Capital Gains Tax (CGT) is the latest budgetary issue to come under the radar of Rishi Sunak. And not in a good way for thousands of property investors and home owners, it appears.
In commissioning a review by the Office of Tax Simplification (OTS) yesterday, the Chancellor is believed to be considering altering the current system. This is directly in relation to exemptions, relief and allowances. In March he slashed the Entrepreneur Lifetime Relief from £10m to £1m.
In explaining the move, Mr Sunak said he wanted to “simplify” CGT.
He added: “In particular, I would be interested in any proposals from the OTS on the regime of allowances, exemptions, reliefs and the treatment of losses within CGT, and the interactions of how gains are taxed compared to other types of income.”
Move to make up for stamp duty cuts
Many analysts say the move is in an effort to make up for the money the government is expected to lose by extending the Stamp Duty threshold to £500,000 before tax is paid.
That came into force on Monday and means property investors and those with second homes are due only the three per cent surcharge. It looks set to lose the government £3bn a year. A reduction in VAT for the hospitality sector will have a similar effect in cutting income the government receives from the tax payer.

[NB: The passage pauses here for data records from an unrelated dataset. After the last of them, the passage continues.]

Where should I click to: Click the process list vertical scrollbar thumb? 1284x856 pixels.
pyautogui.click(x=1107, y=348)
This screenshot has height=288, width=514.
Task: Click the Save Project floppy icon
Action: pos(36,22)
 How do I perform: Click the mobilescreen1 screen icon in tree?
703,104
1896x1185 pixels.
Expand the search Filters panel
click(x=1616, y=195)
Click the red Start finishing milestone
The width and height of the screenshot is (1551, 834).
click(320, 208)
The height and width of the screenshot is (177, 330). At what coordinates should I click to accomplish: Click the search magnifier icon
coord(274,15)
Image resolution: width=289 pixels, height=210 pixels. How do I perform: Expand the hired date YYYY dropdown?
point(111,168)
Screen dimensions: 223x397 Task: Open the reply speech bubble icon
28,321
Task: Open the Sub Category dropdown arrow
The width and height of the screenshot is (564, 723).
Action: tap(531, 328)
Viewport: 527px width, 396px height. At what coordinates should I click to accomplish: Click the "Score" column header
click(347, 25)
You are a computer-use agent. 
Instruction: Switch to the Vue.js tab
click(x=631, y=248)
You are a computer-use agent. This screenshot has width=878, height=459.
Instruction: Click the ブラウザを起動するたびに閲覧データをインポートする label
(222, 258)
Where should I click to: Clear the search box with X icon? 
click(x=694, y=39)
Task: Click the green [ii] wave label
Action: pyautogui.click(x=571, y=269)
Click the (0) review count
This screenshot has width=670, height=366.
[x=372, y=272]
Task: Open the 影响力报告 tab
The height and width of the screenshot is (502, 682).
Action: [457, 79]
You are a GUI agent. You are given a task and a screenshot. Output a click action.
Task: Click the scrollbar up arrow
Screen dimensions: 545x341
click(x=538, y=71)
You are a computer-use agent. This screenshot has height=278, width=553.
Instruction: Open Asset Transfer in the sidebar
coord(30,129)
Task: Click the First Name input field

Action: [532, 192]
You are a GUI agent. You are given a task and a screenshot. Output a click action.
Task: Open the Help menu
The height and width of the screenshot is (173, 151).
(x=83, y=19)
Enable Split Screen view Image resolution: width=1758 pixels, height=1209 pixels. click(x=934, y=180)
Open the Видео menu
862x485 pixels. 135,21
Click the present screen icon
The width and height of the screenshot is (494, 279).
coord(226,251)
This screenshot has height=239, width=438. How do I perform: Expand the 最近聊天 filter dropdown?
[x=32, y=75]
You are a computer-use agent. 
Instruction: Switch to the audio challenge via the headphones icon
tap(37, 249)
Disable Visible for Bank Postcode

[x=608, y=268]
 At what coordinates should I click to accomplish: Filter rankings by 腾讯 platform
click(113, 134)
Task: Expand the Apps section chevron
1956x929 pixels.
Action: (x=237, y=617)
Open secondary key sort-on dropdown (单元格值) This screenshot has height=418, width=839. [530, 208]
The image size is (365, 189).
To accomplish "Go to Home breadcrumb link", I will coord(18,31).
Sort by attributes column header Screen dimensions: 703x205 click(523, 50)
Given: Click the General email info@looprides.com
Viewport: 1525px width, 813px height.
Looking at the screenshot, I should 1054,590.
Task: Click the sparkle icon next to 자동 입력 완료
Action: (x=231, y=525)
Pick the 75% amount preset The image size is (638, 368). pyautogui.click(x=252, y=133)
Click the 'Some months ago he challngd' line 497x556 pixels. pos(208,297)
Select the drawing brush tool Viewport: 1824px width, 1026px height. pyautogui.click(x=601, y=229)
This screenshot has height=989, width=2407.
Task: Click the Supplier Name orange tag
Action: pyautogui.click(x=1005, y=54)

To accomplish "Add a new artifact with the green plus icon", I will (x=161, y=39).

Meanwhile, CGT brought in the government £8.8bn for the year 2017-18. That’s equivalent to paying a tax of 15 per cent, according to the OTS.
Corporates not subject to change
Any CGT changes will affect individuals and small to medium-sized businesses – rather than large corporate groups.
Current CGT tax rates on property are 28 per cent for those in the higher and additional rate categories, and 18 per cent for basic rate taxpayers.